The Indian National Congress too accused the BJP of politicizing the issue in the name of religion. Kishore Bhattacharya, senior Congress spokesman and general secretary of the Assam Pradesh Congress Committee, said in a phone conversation with this reporter: “Since the BJP government has failed to keep its development promises, this is its new election strategy, to instill a religious sentiment among the people and win over the vote bank in the upcoming panchayat [local] and Lok Sabha [lower house of the federal Parliament] elections.”
Rising incidences of crime
Crimes against women have indeed been on the rise in Assam since 2016. According to a report by the National Crime Bureau, Assam was second on the list of crimes against women in 2016. There were 20,869 cases of crimes against women that year. In February this year, Patowary told the assembly that 29,223 incidents of violence against women had been recorded in the state in the past two years.
In the past month, at least four such cases have been reported. On March 16, eight men waylaid a couple they had met on a local train on the pretext of helping them, and gang-raped the 35-year-old woman in a forest near Kampur, a town in Nagaon district. All eight were arrested the next day.

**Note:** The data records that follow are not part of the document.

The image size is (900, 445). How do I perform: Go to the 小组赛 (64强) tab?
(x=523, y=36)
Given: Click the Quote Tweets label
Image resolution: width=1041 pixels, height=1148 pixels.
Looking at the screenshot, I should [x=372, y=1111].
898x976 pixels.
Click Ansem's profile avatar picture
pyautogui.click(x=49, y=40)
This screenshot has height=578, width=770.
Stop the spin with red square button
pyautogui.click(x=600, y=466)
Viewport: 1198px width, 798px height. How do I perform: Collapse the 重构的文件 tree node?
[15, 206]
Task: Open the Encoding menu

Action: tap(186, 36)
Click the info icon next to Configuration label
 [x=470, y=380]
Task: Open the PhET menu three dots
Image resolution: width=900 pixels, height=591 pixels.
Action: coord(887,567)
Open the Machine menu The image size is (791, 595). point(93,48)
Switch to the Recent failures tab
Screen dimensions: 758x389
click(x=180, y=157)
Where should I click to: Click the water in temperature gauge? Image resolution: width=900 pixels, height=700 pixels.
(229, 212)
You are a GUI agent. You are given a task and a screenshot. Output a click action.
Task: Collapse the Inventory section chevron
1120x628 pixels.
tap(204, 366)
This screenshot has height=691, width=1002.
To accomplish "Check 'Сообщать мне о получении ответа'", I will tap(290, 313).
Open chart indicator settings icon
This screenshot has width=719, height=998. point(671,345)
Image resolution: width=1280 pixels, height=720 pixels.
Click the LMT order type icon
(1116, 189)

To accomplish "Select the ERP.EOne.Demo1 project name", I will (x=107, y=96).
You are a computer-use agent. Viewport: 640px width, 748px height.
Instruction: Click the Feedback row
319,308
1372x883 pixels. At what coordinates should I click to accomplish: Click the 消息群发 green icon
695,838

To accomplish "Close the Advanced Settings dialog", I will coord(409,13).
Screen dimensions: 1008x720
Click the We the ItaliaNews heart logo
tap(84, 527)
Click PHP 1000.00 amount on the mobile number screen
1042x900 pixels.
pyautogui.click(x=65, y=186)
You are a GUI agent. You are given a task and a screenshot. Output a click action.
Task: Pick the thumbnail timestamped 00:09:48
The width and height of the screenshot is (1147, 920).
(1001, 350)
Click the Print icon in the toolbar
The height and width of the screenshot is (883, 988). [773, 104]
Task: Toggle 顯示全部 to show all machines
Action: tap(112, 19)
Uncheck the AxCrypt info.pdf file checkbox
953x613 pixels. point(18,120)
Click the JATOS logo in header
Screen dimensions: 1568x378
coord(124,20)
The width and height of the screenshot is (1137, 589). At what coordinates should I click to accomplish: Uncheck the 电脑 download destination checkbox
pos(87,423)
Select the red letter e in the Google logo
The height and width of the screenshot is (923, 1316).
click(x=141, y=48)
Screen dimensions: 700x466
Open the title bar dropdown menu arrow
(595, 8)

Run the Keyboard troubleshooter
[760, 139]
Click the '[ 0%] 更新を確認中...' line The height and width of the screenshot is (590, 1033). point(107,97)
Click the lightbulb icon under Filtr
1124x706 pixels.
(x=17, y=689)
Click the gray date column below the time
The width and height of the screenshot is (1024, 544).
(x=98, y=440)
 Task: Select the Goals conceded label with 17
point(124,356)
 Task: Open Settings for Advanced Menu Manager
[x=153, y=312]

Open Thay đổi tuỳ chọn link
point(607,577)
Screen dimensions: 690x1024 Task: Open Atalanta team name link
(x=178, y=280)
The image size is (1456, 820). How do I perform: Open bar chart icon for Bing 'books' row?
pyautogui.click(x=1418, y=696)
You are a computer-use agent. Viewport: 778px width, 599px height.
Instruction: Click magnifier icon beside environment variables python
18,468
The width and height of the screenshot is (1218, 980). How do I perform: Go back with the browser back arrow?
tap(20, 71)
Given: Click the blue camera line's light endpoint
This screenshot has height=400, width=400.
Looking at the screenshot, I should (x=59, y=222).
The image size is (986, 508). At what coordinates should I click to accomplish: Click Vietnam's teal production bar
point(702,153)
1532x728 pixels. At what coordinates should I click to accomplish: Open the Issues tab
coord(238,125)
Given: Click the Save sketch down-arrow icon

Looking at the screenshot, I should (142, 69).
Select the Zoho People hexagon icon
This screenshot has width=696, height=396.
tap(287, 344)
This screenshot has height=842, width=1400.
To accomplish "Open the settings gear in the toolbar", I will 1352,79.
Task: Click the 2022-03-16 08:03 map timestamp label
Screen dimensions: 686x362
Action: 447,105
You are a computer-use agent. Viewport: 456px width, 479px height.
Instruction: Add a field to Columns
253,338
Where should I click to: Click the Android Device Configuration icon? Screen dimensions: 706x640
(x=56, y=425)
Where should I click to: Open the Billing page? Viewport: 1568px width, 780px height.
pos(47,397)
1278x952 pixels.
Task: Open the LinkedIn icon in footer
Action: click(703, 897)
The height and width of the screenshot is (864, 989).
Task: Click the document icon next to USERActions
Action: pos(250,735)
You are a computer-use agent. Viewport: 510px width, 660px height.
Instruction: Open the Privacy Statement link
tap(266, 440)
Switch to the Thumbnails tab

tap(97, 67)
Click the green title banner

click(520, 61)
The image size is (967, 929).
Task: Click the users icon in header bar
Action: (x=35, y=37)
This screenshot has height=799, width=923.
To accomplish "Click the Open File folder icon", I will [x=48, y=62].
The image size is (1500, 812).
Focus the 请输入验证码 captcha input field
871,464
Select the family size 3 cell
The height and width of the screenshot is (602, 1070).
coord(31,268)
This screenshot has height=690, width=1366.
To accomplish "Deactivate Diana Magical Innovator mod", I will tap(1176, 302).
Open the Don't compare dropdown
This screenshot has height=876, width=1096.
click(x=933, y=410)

On March 23, a man and two boys gang-raped a Grade 5 pupil and burned her alive in the Lalunggaon area of the same district. The girl suffered burns to 95% of her body. Two of the accused were arrested the same day.
Also on March 23, a seven-year-old girl was lured to a tea garden with chocolates and raped by a man in Palashbari, Kamrup district.
On April 6, the body of a five-year-old who had been raped and murdered was found in a sack in Moran, Dibrugarh.
Mukesh Sahay, director general of Assam police, said: “The honorable chief minister has already taken these cases seriously. He’s also written to the honorable chief justice, who has directed the creation of a fast-track court to dispose of these cases. So investigations and trials are bound to improve.”
Rupam Goswami, spokesman and media convener of the Assam BJP unit, explained the spurt in crimes against women by saying that during the Congress party’s rule in the state, people hesitated to file cases with the police.
Praising the “good governance” of state Chief Minister Sarbananda Sonowal, he said people were now coming out to fight against such atrocities, which could be seen in the rising number of such cases being recorded.
Pratyush Deep is a freelance writer based in Jorhat, Assam, and a member of 101Reporters.com, a pan-India network of grassroots reporters.